On the food-as-medicine front, we have seen fast-growth among U.S. consumers in the uptake of Vitamin D and supplements like Elderberry for boosting immunity. So IFIC found this phenomenon in their survey that 66% of U.S. consumers are interested in learning about the role that foods and nutrients play in immune health — that’s 2 in 3 people, which is a very high index in a study like this. More affluent people are interested in food-for-immunity, as well as parents with children under 18.
IFIC has been tracking the impact of the coronavirus pandemic on eating in America. This latest study provides an update to the Foundation’s recent report from March 2021 when the team looked at COVID-19’s impact on food purchasing, eating, and perceptions of food safety. These check-ins go back to June 2020 and demonstrate U.S. consumers’ changing attitudes toward food during the public health crisis.
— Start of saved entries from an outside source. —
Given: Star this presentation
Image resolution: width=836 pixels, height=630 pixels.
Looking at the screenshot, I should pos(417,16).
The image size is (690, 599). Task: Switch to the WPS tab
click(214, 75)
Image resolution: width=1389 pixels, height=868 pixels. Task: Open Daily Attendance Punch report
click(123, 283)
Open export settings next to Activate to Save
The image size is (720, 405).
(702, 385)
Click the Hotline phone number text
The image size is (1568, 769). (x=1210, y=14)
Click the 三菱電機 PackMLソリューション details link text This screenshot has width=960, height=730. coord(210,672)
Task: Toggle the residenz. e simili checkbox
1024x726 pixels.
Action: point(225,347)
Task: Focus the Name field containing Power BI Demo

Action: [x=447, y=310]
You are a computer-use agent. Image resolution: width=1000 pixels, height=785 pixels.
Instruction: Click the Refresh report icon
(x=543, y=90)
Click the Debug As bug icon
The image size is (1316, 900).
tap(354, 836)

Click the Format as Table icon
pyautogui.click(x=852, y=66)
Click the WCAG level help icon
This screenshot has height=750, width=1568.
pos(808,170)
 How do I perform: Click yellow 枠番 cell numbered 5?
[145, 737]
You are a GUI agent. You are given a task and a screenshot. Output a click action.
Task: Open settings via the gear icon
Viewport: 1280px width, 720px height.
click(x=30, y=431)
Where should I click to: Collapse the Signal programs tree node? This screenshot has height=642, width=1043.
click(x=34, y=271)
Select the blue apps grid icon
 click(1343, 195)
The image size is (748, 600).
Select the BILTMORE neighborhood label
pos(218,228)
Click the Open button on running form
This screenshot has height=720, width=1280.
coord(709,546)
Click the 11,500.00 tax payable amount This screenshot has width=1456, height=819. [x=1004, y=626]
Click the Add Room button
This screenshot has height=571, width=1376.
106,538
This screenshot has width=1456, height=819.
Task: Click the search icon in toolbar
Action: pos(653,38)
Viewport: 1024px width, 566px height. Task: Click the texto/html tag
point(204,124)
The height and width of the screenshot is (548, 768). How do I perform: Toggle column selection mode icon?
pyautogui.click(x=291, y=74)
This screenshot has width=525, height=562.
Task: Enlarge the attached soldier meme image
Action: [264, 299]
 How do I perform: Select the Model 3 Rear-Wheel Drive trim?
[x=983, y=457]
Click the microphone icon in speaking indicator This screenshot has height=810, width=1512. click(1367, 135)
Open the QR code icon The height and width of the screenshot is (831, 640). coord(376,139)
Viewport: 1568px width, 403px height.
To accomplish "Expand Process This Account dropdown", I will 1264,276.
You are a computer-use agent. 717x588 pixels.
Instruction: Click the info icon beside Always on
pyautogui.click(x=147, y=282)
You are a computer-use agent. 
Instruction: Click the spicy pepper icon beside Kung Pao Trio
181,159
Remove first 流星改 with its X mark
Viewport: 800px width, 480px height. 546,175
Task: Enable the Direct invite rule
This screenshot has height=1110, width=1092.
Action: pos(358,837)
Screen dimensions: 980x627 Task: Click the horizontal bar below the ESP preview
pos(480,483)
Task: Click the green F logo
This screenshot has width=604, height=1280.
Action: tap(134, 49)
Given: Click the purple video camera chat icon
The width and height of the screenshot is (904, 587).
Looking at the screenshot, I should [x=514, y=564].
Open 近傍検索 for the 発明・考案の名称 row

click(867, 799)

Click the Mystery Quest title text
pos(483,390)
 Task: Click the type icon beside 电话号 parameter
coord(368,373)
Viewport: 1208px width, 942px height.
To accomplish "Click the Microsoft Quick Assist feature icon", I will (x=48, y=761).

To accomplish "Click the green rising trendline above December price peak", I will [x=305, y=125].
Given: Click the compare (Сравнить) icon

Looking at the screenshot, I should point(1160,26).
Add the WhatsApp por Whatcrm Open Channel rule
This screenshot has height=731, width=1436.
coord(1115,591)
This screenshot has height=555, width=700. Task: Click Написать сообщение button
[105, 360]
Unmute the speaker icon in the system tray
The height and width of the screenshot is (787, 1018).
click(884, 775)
Health Populi’s Hot Points: If you paid attention to mass media since the start of the pandemic in the first quarter of 2020, then you would be aware of a toxic side-effect of the coronavirus crisis — that of food insecurity.
While food pantries and people lacking access to healthy food in their local neighborhoods was challenging for millions of people in the U.S. in 2019, the situation worsened due to the pandemic.
IFIC found that 3 in 4 Americans who experienced food insecurity blamed it on the impact of COVID-19, shown in this chart from the study.
Some of the sad fine print here is that African-Americans were more likely to face new food insecurity challenges, more having to purchase less healthy options, less food overall, and delaying buying food in order to pay other household expenses.
On a positive note, three-fourths of people in the U.S. have made efforts to help their communities in the past year. Nearly one-half of Americans have supported local restaurants and/or tipped servers and food delivery workers more. One in four people have looked to buy food from local farmers and one in five people volunteered or donated to a local food bank or helped people in town who needed assistance in getting food or groceries.
A key and moving insight here was that 86% of Americans who had experience food insecurity due to COVID-19 did something to help folks in their community in the past year.
As Maslow’s Hierarchy of Needs reminded us through the pandemic, and through today still, COVID-19 truly flattened our pyramids down to the most basic and fundamental of human needs — our physiological ones for sleep, shelter, and indeed, nutritious food as we hunted and gathered, as physical distances and via ecommerce, for groceries and hygiene products building up our pandemic pantries.
Another level of basic needs here which was critical to muddling through the pandemic was social needs seen here on the third triangle tier. So it’s gratifying to see from the IFIC study that social issues became important to millions of people in the pandemic. One data-point here stands out as we consider the food industry’s stance with respect to ESG, Environment, Social, and Governance Goals. A big “S” in the eyes of U.S. consumers was that 6 in 10 people said fair and equitable treatment of food workers was important to them.
As we continue to emerge to the brighter side of the pandemic, continuing to make health for ourselves and with our families and friends, we in the KahnCave hope that these social aspects which raised our collective consciousness during the pandemic will persist just as we keep cooking healthier at home, and choosing healthy foods to bolster our well-being.